- _Study text_:
* * * * *

While China insisted that it was not involved in the Gambia’s decision to cut diplomatic ties with Taiwan, lawmakers yesterday demanded that the government review President Ma Ying-jeou’s (馬英九) policy of “flexible diplomacy” and take precautions to prevent a domino effect in the wake of the incident.
Gambian President Yahya Jammeh announced on Thursday that diplomatic relations with Taiwan would be severed with immediate effective.
Chinese Ministry of Foreign Affairs spokesman Hong Lei (洪磊) said in response to media queries, said that Beijing was caught unaware by the move and that China was not in contact with the Gambia.
In Taipei, politicians across party lines cast doubt on the effectiveness of Ma’s policy of “flexible diplomacy” that underpinned the nation’s “diplomatic truce” with China.
The Democratic Progressive Party (DPP) issued a three-point statement saying that the incident demonstrated the failure of Ma’s policy of “flexible diplomacy” and that the government must immediately engage in crisis management to prevent a domino effect.
The DPP demanded that the government explain in detail why the Gambia cut the ties and that officials in charge of national security and diplomatic affairs resign.
The party also asked Ma to shift his policy away from managing cross-strait relations as a priority to focusing on foreign policy and issues of international and regional concerns.
Meanwhile, government officials, Presidential Office Secretary-General Timothy Yang (楊進添), Premier Jiang Yi-huah (江宜樺) and Deputy Vice Foreign Minister Simon Ko (柯森耀), all said that the incident could be attributed more to Jammeh’s “personal characteristics” than either China or Ma’s policy.
Jammeh did not give any reason as to why it has also withdrawn from the Commonwealth after 48 years and that the UK was also in the dark, they said.
DPP Legislator Tsai Huang-liang (蔡煌瑯) asked the government to be vigilant about relationships with El Salvador, Honduras, Paraguay and the Dominican Republic, saying that all are in danger.
The government should terminate aid projects, which are being implemented in the Gambia, DPP Legislator Hsueh Ling (薛凌) said.
According to DPP Legislator Liu Chao-Hao (劉櫂豪), the aid projects for the Gambia in next year’s government budget were valued at NT$400 million (US$13.5 million).
Jiang did not take the advice, saying that the government would only end the projects — including in the areas of medicine and construction and agriculture — if it fails to retain relations with the Gambia.
Should the government fail to retain ties, about 200 Gambian students studying in Taiwan under scholarship schemes run by the government will not face immediate deportation to the Gambia, Jiang said.
Chinese Nationalist Party (KMT) Legislator Lin Yu-fang (林郁方), an outspoken supporter of “flexible diplomacy,” said the government has to get to the bottom of the situation of whether China broke the tacit agreement that underpinned the policy of “flexible diplomacy.”

* * * * *

- _Given data_:
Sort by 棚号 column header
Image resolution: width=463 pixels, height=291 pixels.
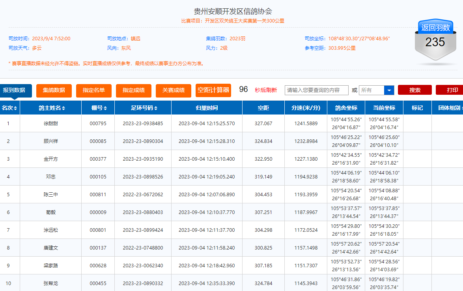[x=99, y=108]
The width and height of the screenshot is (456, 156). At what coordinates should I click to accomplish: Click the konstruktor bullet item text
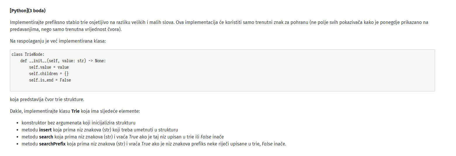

* * * * *

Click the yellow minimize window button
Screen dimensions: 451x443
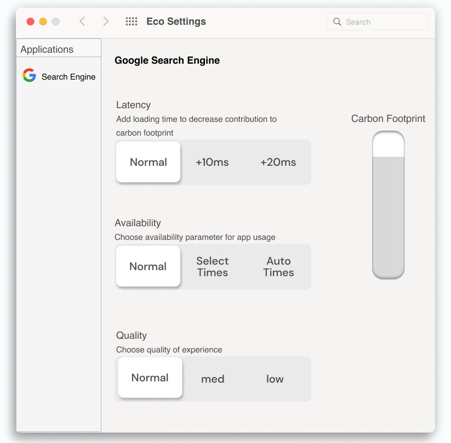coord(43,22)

* * * * *

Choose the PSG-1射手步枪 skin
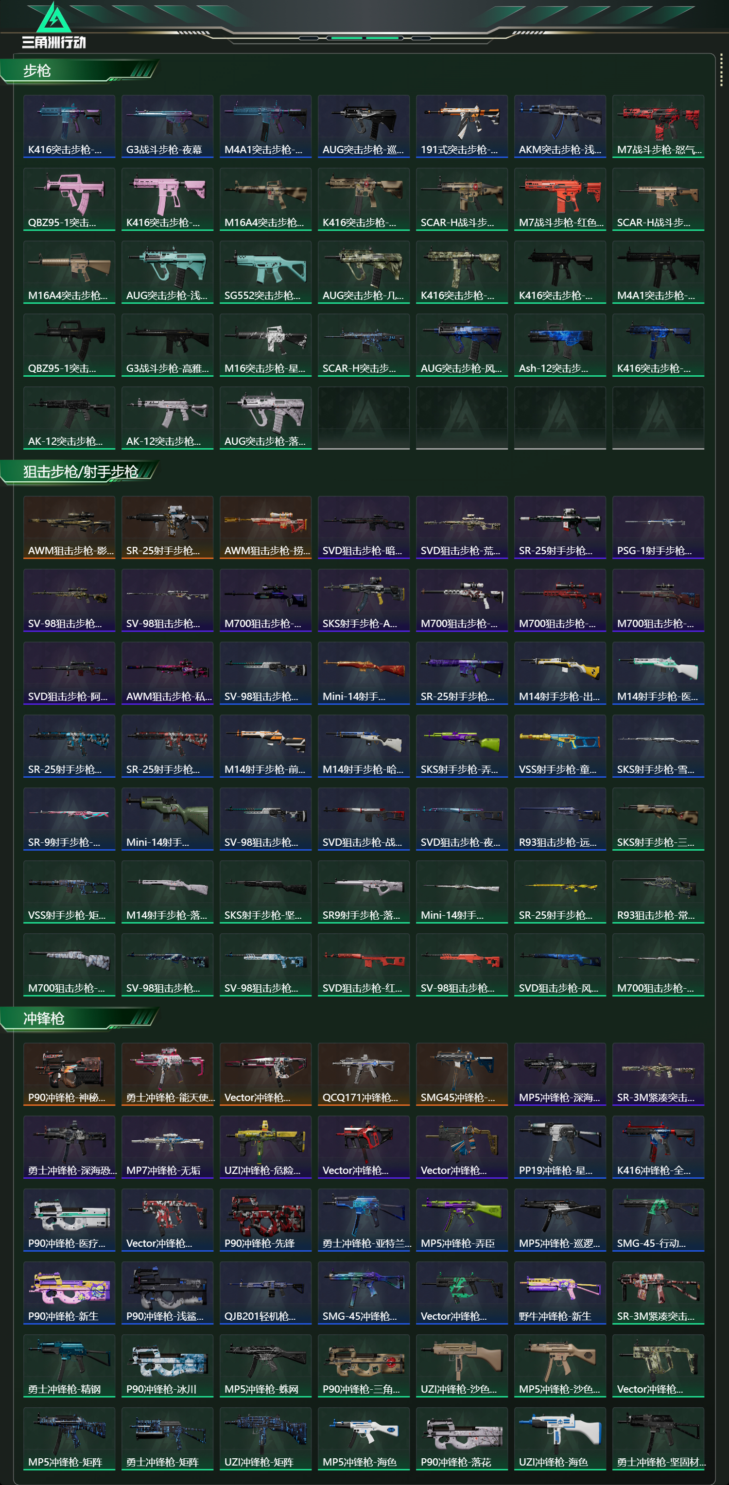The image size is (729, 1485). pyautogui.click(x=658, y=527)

* * * * *

- _Task to complete_: Reproduce the article on the Gambia's break with Taiwan, starting at the words "The party also" and stopping after "dark, they said.". The records stand apart from the article on the Gambia's break with Taiwan.

- _Task answer_:
The party also asked Ma to shift his policy away from managing cross-strait relations as a priority to focusing on foreign policy and issues of international and regional concerns.
Meanwhile, government officials, Presidential Office Secretary-General Timothy Yang (楊進添), Premier Jiang Yi-huah (江宜樺) and Deputy Vice Foreign Minister Simon Ko (柯森耀), all said that the incident could be attributed more to Jammeh’s “personal characteristics” than either China or Ma’s policy.
Jammeh did not give any reason as to why it has also withdrawn from the Commonwealth after 48 years and that the UK was also in the dark, they said.